This metric creates four local variables, `true_positives`,
`true_negatives`, `false_positives` and `false_negatives` that are used to
compute the precision at the given recall. The threshold for the given
recall value is computed and used to evaluate the corresponding precision.
If `sample_weight` is `None`, weights default to 1.
Use `sample_weight` of 0 to mask values.
If `class_id` is specified, we calculate precision by considering only the
entries in the batch for which `class_id` is above the threshold
predictions, and computing the fraction of them for which `class_id` is
indeed a correct label.
Args:
recall: A scalar value in range `[0, 1]`.

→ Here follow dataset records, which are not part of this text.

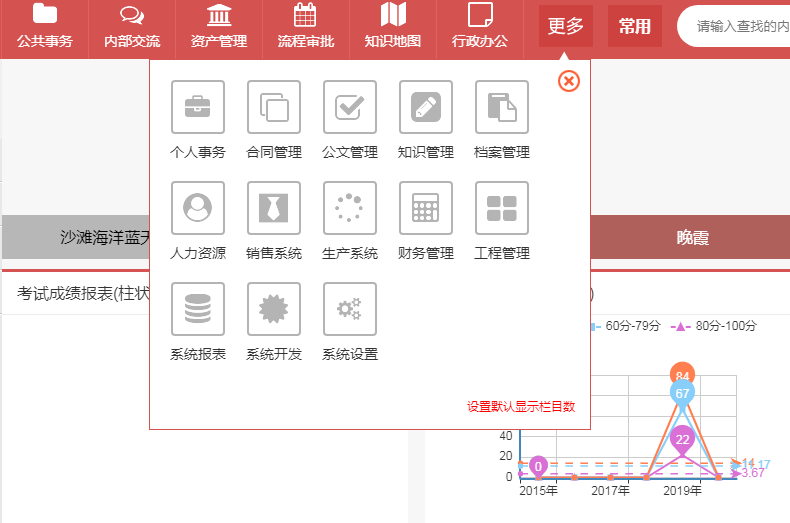790x523 pixels.
Task: Open 系统设置 gears icon
Action: [350, 309]
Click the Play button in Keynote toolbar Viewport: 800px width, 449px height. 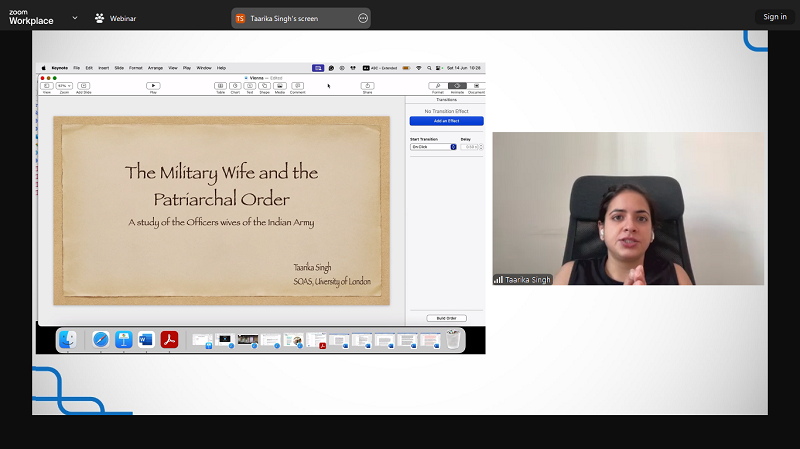pyautogui.click(x=153, y=86)
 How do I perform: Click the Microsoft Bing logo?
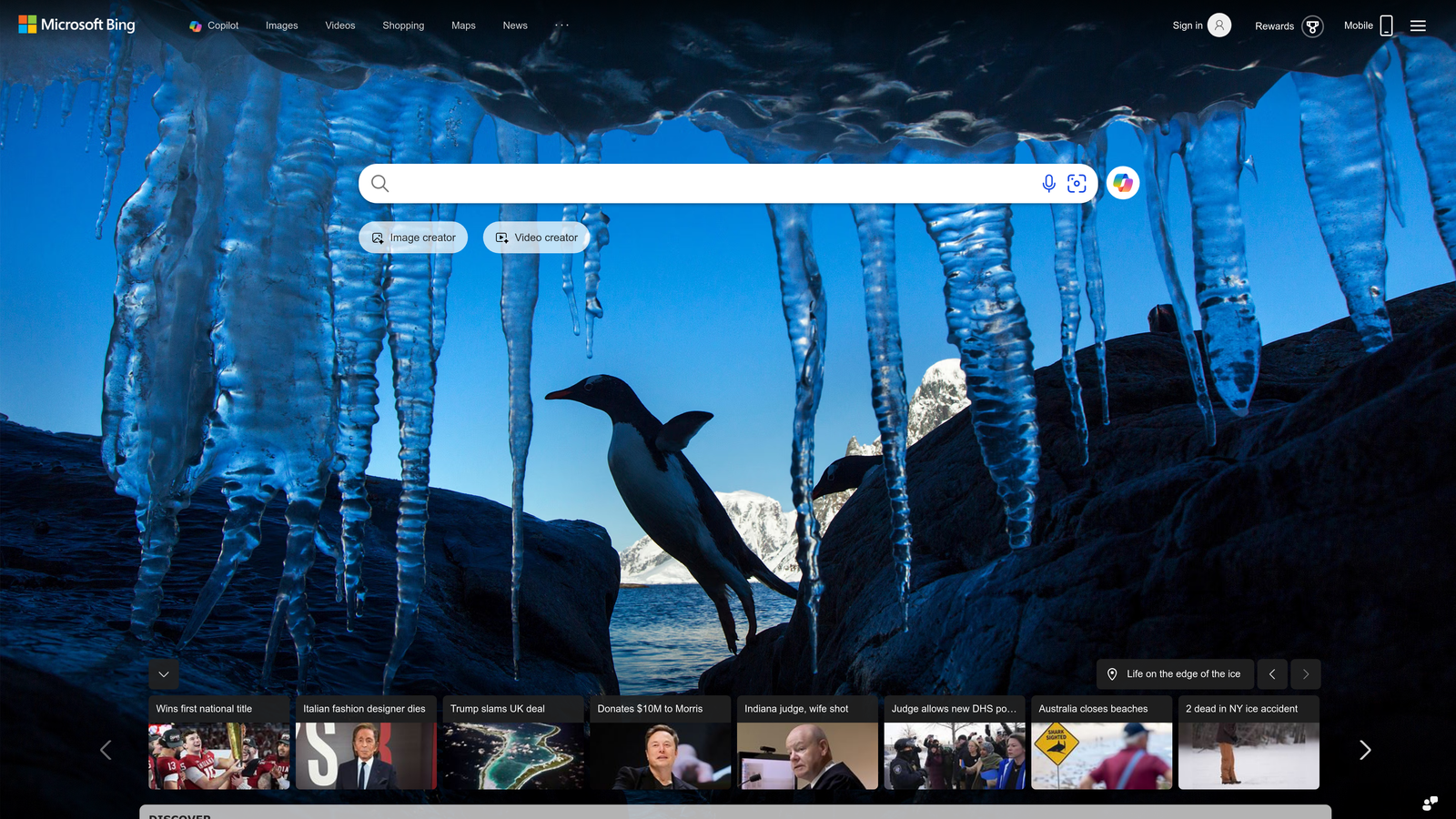[x=77, y=25]
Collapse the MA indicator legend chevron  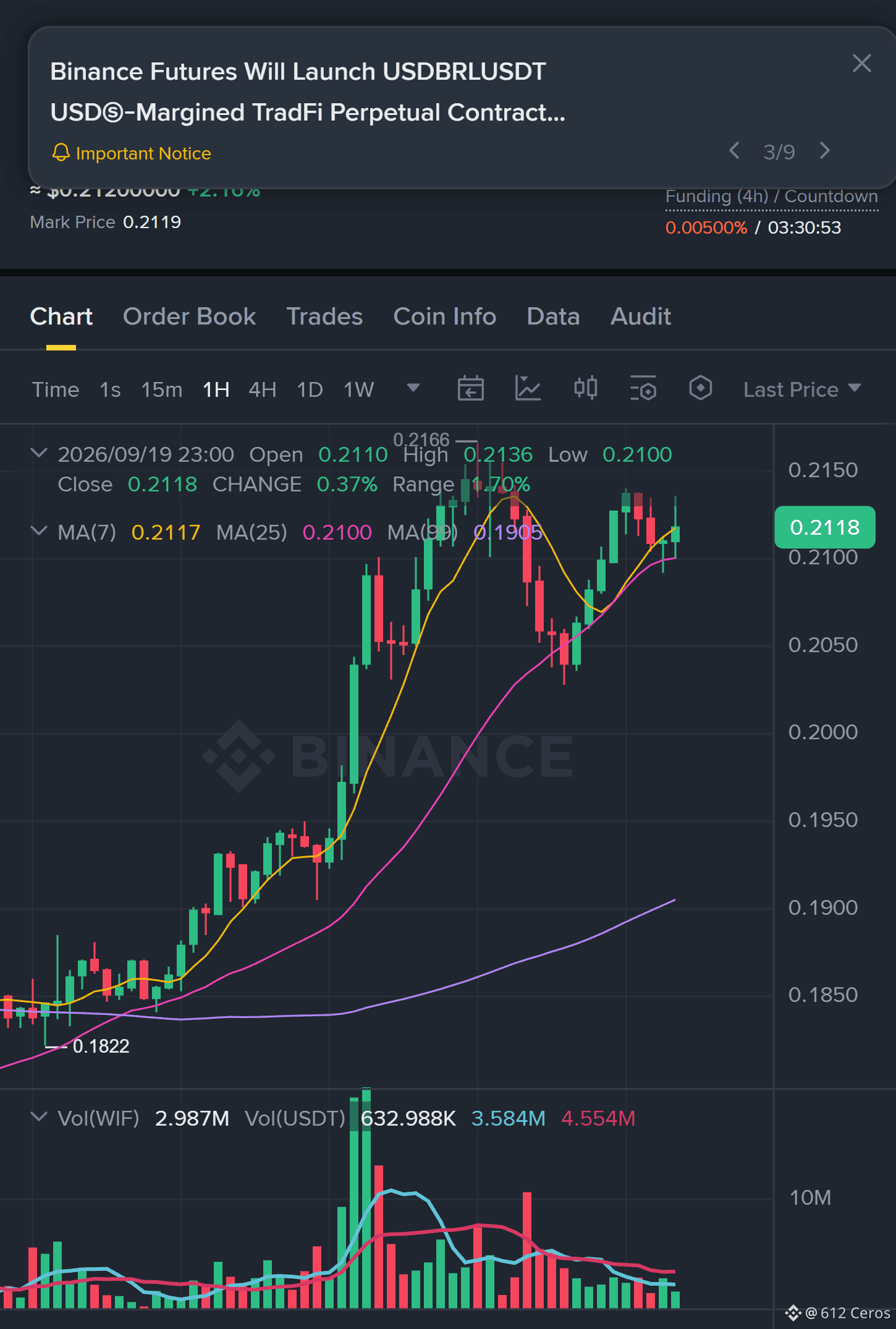coord(39,531)
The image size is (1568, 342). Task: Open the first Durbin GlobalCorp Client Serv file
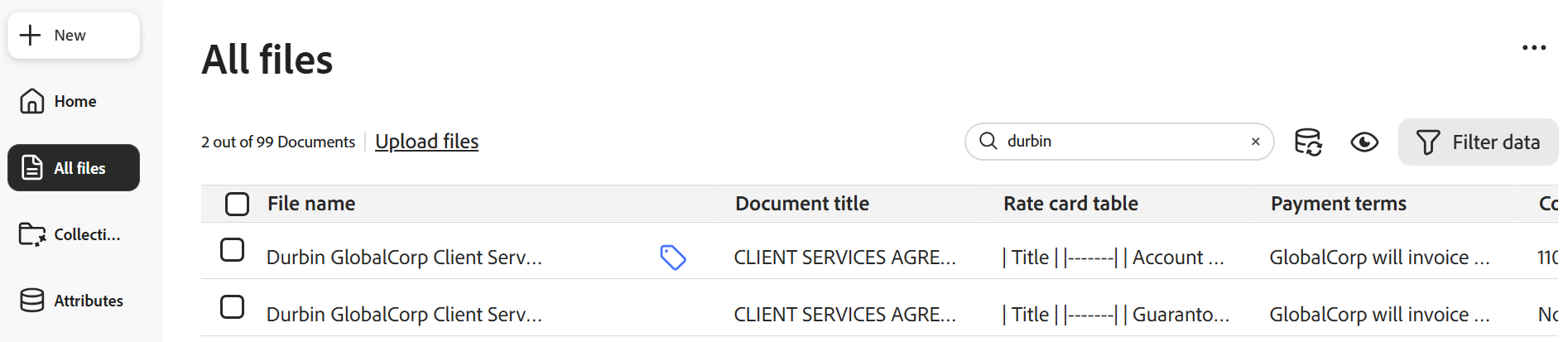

num_thresholds: (Optional) Defaults to 200. The number of thresholds to
use for matching the given recall.
class_id: (Optional) Integer class ID for which we want binary metrics.
This must be in the half-open interval `[0, num_classes)`, where
`num_classes` is the last dimension of predictions.
name: (Optional) string name of the metric instance.
dtype: (Optional) data type of the metric result.
Standalone usage:
>>> m = keras_core.metrics.PrecisionAtRecall(0.5)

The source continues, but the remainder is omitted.